Lewis Washington Taylor, was born in December 1865 in Wakulla, Florida, the only child of James and Clara Taylor. He was a well-known educator and community leader. Though soft-spoken and small in stature, he carried himself in an aptly stoic manner. He taught at Centerville School, the original Lincoln High School and Bel Air, a one room rural school house for black children in Leon County, on ground which had once been an ante-bellum plantation. Taylor was a very prominent man in the community of Bel Air and he also taught and tutored the well-to-do children from white families for 10 cents. He was a leader in the Tallahassee NAACP, where he also sold Crisis Magazine for the organization. In addition, he sold the Pittsburgh Courier Newspaper. His Granddaughter, Lucille Alexander remembers "He read that paper from front to back before he sold it."
Taylor's uncanny ability to work across the color barrier that existed during the late 1800s proved invaluable. He was granted the opportunity to teach white children for pay, which was virtually unheard of. Most likely, he was the first black person to be allowed to teach white children in Leon County. Called Deacon Taylor, he was Superintendent of the Bethel Missionary Baptist Church Sunday School and a "stickler for education." Well-known throughout the community, Taylor would tip his hat to passerby as he walked Tallahassee's dirt roads. His land holdings included property on Fourth Avenue, and land near today's Griffin Middle School, where he and his family raised cows and chickens. He was self-employed as a proprietor of a Frenchtown jewelry store, making his jewelry out of gold wire, which he kept in a trunk in an upstairs bedroom. He died on September 24, 1931.
Lucretia McPherson Taylor was born a slave in Tallahassee on May 19, 1865 to Dennis and Louisa McPherson. She was the Great-Granddaughter of Sam, Sr. and Nancy Edwards, a pioneer Leon County family. The next day, on May 20, General Edward M. McCook read the Emancipation Proclamation on the steps of the city's Knott House; officially ending slavery in Florida. She was a master cook and seamstress and in addition to cooking delicious family meals, she cooked for the family of Lewis M. Lively, for whom the Lively Technical Center, located on the campus of Tallahassee Community College, is named.

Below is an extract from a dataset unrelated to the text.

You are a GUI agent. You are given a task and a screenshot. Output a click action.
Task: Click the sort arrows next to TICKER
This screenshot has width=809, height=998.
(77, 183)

The Taylors were parents to 13 children, who all spent time in front of a classroom. One daughter, Madeline Casañas, taught at Ward School in Leon County, once serving both as principal and cook. Two of her children, Aquilina C. Howell and Lucille C. Alexander, went on to become well-regarded leaders in the Tallahassee community. Aquilina, born in an upstairs bedroom of the Taylor House in 1917, was a 43-year veteran educator, who in 1982, rose to become the first black woman assistant school superintendent in Leon County. Howell was instrumental in the school district's transistion from segregated schools to desegregated schools in the late 1960s and early 1970s. At her retirement in 1985, she was the district's highest ranking black official. A school administration complex, a Tallahassee park, as well as a local street, all bear her name. She died in 2000.

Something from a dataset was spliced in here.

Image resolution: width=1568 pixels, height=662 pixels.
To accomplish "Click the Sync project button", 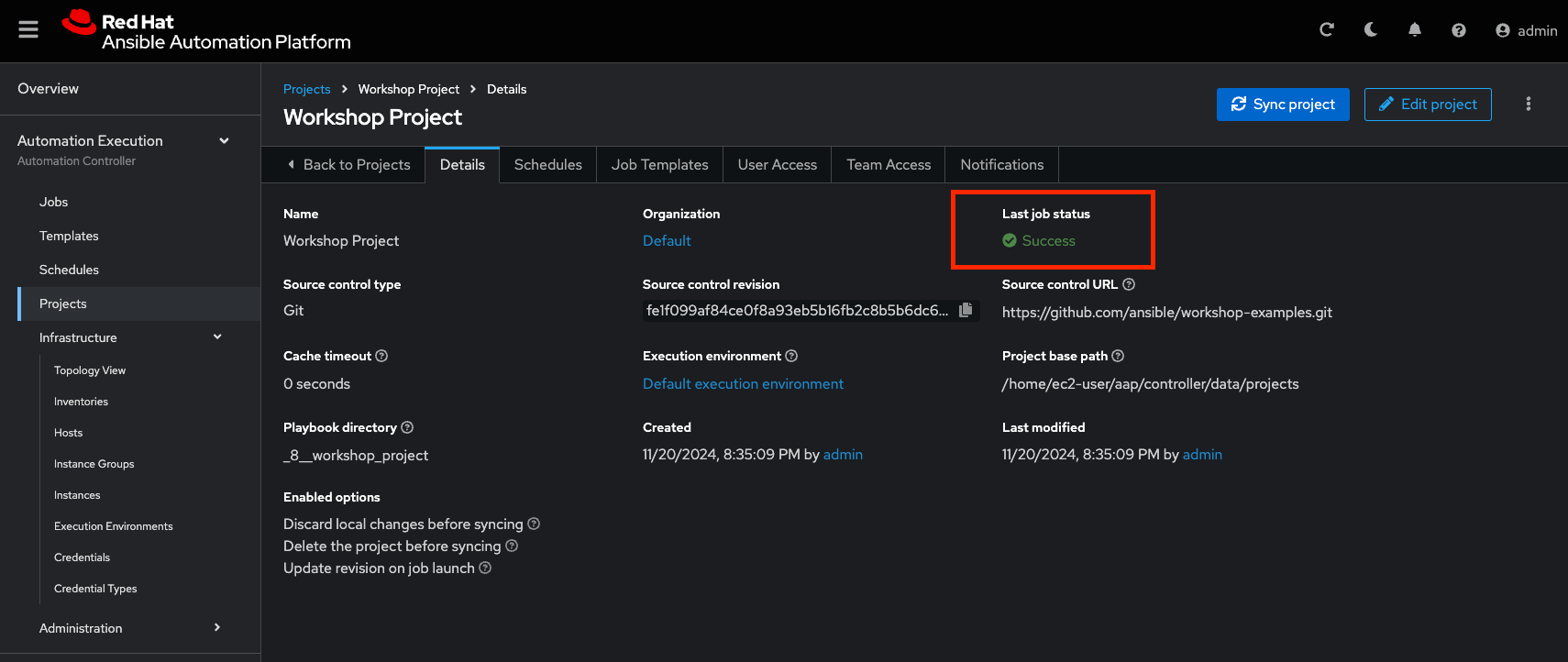I will point(1282,105).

Lucille, born in 1929, earned her nursing degree from Florida A&M University. She spent the bulk of her career with Florida State University, where she served as a nurse and college professor.
The Taylors often took boarders into their spacious, two-story home, using the Taylor House primarily for this purpose after all of their children had moved away. Following Mrs. Taylor's death on December 14, 1935, a son, Samuel Edward Taylor, moved into the home. In 1958, the Taylor's youngest child, Victorine Taylor Blake, called the house home, remaining their until the late 1960's. During this time another daughter, Wallace Taylor Valentine and her husband Allen, moved into the house from the Harlem, New York community, where she was head of house keeping for one of New York's finest hotels. Mr. Valentine was a long shoreman.
Wallace Valentine died in 1977, and was the last to occupy the home as a resident. The Taylor House sat vacant for the next 18 years. In 1995, the structure came within a week of being demolished by the city of Tallahassee's code enforcement department until Mrs. Howell, after much persistence and preserverance turned to the Tallahassee Urban League, Inc. The urban league purchased and restored the building to its original 1894 appearance, using the house temporarily as a resource center and shelter for victims of Hurricane Katrina, which devastated the Louisiana area in 2005.
Now it has become a museum, celebrating the rich heritage of the Taylor, Casañas, Howell and Alexander families; the Frenchtown community, Tallahassee Civil Rights movement and the state.